**** Records for the task ****

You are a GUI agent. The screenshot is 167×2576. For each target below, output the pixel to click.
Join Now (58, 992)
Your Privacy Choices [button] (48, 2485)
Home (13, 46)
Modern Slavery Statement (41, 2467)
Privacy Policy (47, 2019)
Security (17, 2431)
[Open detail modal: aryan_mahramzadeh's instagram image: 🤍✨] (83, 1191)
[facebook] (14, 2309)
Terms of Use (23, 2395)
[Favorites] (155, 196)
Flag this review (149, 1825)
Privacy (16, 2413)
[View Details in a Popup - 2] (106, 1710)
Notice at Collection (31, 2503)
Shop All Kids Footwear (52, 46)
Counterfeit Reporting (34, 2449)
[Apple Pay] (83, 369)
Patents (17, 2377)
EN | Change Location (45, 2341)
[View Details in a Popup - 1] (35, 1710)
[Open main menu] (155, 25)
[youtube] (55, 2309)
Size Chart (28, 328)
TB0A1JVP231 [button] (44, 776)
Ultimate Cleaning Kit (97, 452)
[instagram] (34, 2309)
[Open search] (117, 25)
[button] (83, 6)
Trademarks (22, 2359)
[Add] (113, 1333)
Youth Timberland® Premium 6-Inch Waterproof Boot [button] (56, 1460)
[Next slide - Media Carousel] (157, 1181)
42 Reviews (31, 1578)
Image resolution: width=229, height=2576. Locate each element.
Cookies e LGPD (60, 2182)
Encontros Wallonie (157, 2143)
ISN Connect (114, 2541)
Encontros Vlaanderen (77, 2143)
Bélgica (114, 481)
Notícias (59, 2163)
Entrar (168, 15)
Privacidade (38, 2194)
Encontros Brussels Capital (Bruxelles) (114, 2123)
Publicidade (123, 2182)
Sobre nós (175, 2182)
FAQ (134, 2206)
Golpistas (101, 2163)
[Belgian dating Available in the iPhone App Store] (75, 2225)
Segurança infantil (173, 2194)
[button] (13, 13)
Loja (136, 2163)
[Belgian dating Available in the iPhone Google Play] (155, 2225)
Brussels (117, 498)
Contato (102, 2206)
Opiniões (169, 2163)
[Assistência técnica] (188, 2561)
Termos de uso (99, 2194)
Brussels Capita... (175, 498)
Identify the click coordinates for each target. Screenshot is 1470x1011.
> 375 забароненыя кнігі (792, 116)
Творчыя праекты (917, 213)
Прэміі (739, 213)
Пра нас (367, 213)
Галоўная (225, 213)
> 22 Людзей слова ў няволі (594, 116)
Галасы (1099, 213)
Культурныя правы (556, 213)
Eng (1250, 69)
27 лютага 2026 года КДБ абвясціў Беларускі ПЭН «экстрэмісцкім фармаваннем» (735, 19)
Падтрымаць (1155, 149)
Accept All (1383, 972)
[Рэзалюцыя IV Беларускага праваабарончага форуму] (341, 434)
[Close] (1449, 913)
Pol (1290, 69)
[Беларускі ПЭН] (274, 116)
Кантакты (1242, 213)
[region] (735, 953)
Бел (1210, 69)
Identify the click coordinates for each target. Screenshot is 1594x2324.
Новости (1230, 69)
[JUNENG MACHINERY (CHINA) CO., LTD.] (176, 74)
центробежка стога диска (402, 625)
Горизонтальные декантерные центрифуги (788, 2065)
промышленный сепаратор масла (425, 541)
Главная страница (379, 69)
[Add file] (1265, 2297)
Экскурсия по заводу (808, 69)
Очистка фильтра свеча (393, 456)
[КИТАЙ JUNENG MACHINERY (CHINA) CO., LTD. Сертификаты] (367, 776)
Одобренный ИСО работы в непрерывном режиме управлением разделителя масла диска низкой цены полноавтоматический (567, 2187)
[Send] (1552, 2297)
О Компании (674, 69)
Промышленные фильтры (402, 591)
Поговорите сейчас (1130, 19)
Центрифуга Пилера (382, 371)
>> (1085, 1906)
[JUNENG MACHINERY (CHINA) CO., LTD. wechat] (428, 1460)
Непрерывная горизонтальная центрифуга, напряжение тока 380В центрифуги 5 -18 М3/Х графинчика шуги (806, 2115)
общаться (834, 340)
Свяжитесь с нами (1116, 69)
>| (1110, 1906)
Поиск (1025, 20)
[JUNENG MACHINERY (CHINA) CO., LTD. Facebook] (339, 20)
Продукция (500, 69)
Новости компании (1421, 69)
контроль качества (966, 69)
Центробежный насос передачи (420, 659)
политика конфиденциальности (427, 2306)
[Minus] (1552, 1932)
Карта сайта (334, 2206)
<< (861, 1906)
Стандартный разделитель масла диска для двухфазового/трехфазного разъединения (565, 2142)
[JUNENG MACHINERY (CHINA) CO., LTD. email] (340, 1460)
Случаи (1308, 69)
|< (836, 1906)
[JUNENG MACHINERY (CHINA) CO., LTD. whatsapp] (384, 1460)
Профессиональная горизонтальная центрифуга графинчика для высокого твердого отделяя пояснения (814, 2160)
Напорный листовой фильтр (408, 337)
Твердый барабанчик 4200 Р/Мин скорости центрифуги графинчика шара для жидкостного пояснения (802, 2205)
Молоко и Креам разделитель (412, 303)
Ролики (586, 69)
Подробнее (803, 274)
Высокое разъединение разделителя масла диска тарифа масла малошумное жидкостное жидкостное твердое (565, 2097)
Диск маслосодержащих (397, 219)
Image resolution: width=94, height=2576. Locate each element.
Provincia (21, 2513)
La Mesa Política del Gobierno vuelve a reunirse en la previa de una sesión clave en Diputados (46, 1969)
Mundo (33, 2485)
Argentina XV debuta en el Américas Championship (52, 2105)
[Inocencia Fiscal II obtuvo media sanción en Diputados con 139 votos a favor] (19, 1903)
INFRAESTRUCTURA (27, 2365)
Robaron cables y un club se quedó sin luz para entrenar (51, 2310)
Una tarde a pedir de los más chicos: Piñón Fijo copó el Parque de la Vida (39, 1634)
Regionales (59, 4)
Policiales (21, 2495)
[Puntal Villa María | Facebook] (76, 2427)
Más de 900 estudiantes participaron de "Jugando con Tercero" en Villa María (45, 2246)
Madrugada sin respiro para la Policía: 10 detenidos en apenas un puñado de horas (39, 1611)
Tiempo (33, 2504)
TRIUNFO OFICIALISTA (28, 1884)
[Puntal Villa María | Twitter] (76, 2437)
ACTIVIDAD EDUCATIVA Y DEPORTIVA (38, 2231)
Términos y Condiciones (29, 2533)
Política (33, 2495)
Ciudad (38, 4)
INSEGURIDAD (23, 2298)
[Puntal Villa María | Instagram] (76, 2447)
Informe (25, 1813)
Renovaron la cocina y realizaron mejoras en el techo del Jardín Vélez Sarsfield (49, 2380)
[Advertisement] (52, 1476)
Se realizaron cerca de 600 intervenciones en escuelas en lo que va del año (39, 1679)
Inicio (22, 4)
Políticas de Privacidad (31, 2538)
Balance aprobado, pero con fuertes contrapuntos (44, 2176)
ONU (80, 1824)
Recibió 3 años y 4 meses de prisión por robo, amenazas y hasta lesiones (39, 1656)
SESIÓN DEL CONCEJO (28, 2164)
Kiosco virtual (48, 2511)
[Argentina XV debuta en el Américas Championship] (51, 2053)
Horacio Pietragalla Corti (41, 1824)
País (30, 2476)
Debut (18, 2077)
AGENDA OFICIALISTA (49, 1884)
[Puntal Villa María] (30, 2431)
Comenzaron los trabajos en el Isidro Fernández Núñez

****

■ Exercise directions
Locate "[Puntal Villa María | Instagram] (76, 2447)" in the data above. Then repeat, exactly, its line and each line after it through the last, adding nothing.

■ Expected answer
[Puntal Villa María | Instagram] (76, 2447)
Informe (25, 1813)
Renovaron la cocina y realizaron mejoras en el techo del Jardín Vélez Sarsfield (49, 2380)
[Advertisement] (52, 1476)
Se realizaron cerca de 600 intervenciones en escuelas en lo que va del año (39, 1679)
Inicio (22, 4)
Políticas de Privacidad (31, 2538)
Balance aprobado, pero con fuertes contrapuntos (44, 2176)
ONU (80, 1824)
Recibió 3 años y 4 meses de prisión por robo, amenazas y hasta lesiones (39, 1656)
SESIÓN DEL CONCEJO (28, 2164)
Kiosco virtual (48, 2511)
[Argentina XV debuta en el Américas Championship] (51, 2053)
Horacio Pietragalla Corti (41, 1824)
País (30, 2476)
Debut (18, 2077)
AGENDA OFICIALISTA (49, 1884)
[Puntal Villa María] (30, 2431)
Comenzaron los trabajos en el Isidro Fernández Núñez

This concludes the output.